_Direction:_
Retype the listing line for line, from its first line through the line that contains "Audio mixer is", including both.

========================================================================

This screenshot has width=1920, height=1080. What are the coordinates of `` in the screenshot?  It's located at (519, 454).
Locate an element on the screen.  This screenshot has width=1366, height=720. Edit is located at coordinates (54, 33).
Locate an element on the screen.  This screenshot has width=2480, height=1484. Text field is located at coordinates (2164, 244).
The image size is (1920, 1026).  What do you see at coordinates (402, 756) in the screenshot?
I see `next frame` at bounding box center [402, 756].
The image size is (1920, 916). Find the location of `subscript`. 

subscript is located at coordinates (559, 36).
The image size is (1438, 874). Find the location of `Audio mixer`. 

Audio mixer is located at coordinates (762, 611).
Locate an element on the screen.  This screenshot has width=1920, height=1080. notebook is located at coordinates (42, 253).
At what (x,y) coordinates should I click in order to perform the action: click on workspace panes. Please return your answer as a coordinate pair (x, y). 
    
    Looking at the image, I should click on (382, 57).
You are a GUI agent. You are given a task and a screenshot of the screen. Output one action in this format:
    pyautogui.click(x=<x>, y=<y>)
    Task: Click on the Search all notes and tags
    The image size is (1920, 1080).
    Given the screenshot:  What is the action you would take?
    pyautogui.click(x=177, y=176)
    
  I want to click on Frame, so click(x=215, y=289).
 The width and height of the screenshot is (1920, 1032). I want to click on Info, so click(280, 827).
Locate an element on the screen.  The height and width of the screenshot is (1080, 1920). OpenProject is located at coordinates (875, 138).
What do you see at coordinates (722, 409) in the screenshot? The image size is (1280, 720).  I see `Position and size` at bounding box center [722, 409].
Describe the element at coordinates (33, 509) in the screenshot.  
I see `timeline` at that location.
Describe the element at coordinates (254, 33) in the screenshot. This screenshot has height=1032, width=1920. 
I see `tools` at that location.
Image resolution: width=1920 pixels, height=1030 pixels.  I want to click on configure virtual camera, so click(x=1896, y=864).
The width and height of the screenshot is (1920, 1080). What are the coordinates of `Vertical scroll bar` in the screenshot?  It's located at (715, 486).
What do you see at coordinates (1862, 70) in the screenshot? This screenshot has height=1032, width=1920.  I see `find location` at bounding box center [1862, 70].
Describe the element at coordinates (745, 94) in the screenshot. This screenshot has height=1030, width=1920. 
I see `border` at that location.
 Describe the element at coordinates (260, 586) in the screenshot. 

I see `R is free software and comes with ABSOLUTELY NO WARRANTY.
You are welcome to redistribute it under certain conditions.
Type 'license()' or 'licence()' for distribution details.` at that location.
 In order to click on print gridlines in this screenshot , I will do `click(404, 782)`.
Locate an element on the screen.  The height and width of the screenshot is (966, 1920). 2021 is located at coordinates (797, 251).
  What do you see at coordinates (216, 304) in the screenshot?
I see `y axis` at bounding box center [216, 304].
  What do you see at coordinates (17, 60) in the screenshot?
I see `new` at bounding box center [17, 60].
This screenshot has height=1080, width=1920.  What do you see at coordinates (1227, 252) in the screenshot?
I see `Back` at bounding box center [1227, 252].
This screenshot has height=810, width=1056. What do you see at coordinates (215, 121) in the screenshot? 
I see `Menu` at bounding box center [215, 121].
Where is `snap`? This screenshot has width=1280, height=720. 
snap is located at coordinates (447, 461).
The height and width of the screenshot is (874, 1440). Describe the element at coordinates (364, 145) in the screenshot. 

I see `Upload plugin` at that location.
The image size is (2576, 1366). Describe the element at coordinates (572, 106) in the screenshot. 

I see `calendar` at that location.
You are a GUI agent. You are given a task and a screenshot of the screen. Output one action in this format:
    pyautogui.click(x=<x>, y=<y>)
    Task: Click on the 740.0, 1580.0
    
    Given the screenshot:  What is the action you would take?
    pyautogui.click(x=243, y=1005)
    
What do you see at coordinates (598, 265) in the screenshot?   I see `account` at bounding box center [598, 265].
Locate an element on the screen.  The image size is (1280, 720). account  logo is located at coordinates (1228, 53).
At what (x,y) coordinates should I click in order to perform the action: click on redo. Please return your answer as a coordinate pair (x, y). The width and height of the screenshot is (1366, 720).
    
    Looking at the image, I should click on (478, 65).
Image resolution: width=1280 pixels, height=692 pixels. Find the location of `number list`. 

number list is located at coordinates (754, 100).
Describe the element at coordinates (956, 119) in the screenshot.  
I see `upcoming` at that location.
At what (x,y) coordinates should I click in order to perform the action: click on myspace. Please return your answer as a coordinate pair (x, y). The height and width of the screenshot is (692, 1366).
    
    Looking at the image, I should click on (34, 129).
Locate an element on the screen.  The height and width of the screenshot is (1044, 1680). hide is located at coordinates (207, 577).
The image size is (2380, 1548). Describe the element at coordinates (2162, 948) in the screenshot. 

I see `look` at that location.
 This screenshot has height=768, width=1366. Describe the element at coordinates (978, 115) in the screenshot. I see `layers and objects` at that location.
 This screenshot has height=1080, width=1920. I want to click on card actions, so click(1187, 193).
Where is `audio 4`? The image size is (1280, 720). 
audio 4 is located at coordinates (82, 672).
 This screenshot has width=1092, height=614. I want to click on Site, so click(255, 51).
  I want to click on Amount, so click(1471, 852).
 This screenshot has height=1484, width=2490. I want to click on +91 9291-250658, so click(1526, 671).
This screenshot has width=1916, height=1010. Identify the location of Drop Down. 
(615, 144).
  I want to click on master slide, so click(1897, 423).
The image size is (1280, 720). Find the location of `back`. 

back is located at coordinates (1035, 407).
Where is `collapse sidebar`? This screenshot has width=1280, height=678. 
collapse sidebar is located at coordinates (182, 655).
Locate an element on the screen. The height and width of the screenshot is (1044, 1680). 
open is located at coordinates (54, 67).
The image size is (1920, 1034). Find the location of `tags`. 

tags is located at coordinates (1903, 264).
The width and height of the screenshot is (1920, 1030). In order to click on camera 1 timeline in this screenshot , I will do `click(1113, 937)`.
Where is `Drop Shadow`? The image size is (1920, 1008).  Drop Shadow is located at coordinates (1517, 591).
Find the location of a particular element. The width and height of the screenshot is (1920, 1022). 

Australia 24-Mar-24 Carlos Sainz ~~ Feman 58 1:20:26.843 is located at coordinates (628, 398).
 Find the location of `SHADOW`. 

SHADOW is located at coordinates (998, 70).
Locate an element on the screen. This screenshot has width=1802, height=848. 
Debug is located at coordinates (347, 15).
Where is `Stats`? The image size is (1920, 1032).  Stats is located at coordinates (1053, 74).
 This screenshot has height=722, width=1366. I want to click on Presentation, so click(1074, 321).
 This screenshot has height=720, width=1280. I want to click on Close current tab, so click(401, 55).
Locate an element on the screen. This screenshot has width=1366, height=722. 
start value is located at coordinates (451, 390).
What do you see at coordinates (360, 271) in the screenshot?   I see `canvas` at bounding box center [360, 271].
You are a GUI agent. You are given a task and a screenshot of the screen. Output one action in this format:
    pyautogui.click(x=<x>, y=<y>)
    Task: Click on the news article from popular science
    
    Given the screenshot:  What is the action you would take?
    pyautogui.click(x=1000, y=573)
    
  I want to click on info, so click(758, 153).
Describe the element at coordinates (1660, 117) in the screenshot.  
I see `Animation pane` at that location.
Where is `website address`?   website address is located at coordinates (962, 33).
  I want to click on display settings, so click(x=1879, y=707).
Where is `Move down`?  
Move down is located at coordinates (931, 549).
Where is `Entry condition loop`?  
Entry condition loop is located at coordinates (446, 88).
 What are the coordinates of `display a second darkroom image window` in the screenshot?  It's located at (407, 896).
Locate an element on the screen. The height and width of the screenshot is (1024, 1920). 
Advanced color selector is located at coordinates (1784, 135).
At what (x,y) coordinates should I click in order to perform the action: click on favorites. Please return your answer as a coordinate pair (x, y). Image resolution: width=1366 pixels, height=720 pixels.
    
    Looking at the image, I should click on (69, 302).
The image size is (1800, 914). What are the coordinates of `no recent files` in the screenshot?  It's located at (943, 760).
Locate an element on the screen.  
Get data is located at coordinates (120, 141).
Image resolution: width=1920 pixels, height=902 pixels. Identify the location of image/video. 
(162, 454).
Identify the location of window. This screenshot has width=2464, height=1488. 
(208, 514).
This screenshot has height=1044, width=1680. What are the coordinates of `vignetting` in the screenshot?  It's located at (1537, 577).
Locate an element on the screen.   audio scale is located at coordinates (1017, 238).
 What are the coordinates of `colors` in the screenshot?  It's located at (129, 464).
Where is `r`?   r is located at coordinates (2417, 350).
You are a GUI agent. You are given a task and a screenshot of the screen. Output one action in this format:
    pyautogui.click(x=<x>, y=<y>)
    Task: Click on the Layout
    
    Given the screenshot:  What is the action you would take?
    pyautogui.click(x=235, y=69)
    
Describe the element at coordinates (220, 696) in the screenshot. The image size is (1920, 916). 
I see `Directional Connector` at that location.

========================================================================

_Answer to this task:_
This screenshot has width=1920, height=1080. What are the coordinates of `` in the screenshot?  It's located at (519, 454).
Locate an element on the screen.  This screenshot has width=1366, height=720. Edit is located at coordinates (54, 33).
Locate an element on the screen.  This screenshot has width=2480, height=1484. Text field is located at coordinates (2164, 244).
The image size is (1920, 1026).  What do you see at coordinates (402, 756) in the screenshot?
I see `next frame` at bounding box center [402, 756].
The image size is (1920, 916). Find the location of `subscript`. 

subscript is located at coordinates (559, 36).
The image size is (1438, 874). Find the location of `Audio mixer`. 

Audio mixer is located at coordinates (762, 611).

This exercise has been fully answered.